この映画が公開されたのは1979年ですから、私が9歳の頃です。この映画には悲しい思い出があります。

小学4年生の頃ですが、地元の市営体育館でこども映画上映会があり、1年遅れで田舎の子供達に格安で見せてくれるという機会がありました。

私も喜び勇んで当時の親友と一緒に観に行く約束をしました。体育館までは子供の足では歩いて30分ほどかかるところにあり、私と親友はバスに乗っていくことにしました。バス停で待っていると、私たちの前にぎゅうぎゅうづめのバスがやってきました。当然止まってくれると思ったら、なんと乗車拒否に遭ったのです。唖然としながら、去って行くバスのお尻を見守りました。バスに乗車拒否をされたのは、あのときが最初で最後です。あれ以来私はバスが大嫌いになりました。いまもバス嫌いは治っていません。

無人のバス停で、同じ悲劇を味わう友達とこの悲劇を嘆いても埒(らち)が明かないし、バス会社に苦情を入れるわけにもいかないので、映画の鑑賞券を握りしめ、ふたりでトボトボと歩き出しました。私は私の親に車で連れていってもらおうという提案をしたのですが、友人は歩いていこうというので、彼の意見に従ったことを40数年ぶりに思い出しました。

歩いている間、どんな会話をしたのかまったく思い出せません。さすがに無言だったと思います。情けない気持ちでいっぱいだったはずだからです。

体育館に到着するとすでに、上映は始まっており、真っ暗な会場にはたくさんの子供達が床の上に体育座りをして食い入るように見ていました。そのときすでに上映開始から20分以上過ぎた頃でした。近くに知り合いもいないので、どういう話なの?とも聞くことができません。結局、何が何だかわかりませんでした。
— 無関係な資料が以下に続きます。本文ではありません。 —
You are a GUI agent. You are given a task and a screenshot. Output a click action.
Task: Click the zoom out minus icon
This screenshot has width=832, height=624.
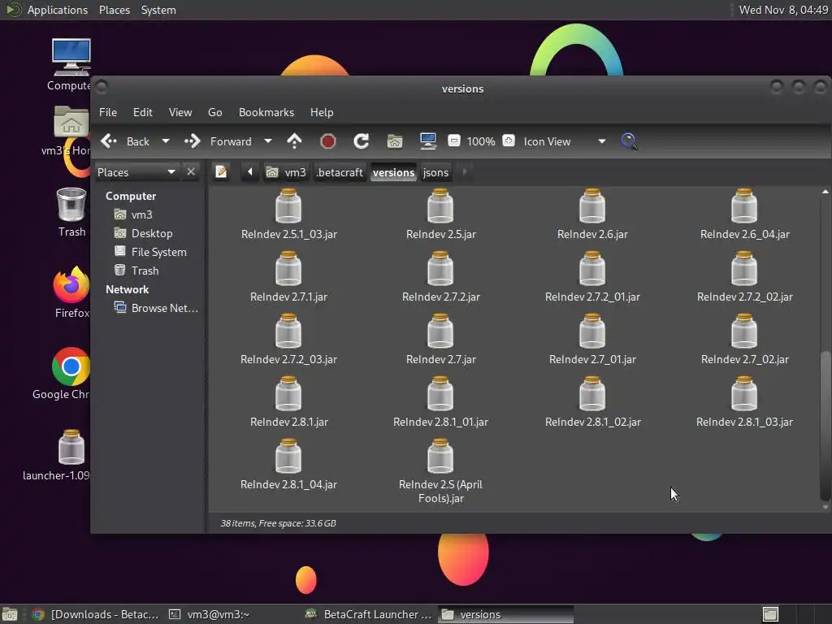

その映画に40数年ぶりに再会できました。やはり最初から最後までまったく見た記憶がありませんでした。(だからといって私が見た映画は1981年公開の『さよなら銀河鉄道999 アンドロメダ終着駅』だったなんてオチはありません。その頃はあの親友とは別のクラスになり、疎遠になっていました。)ただ、主人公の星野鉄郎の顔がテレビアニメ版よりも格好良く、強烈な違和感を覚えたことだけは覚えていました。(同じ時期に親と一緒に映画館に見に行った黒澤明の『乱』はけっこう覚えていたのに、なぜでしょうね。)

率直に言って、この映画版はアクション映画みたいで、人間ドラマが希薄です。しかしながら、テレビアニメ版を見ていて謎だったのが、これを見たら、「そうなんだ」とすんなり理解できてしまいました。見なかった方が良かったのでしょうか。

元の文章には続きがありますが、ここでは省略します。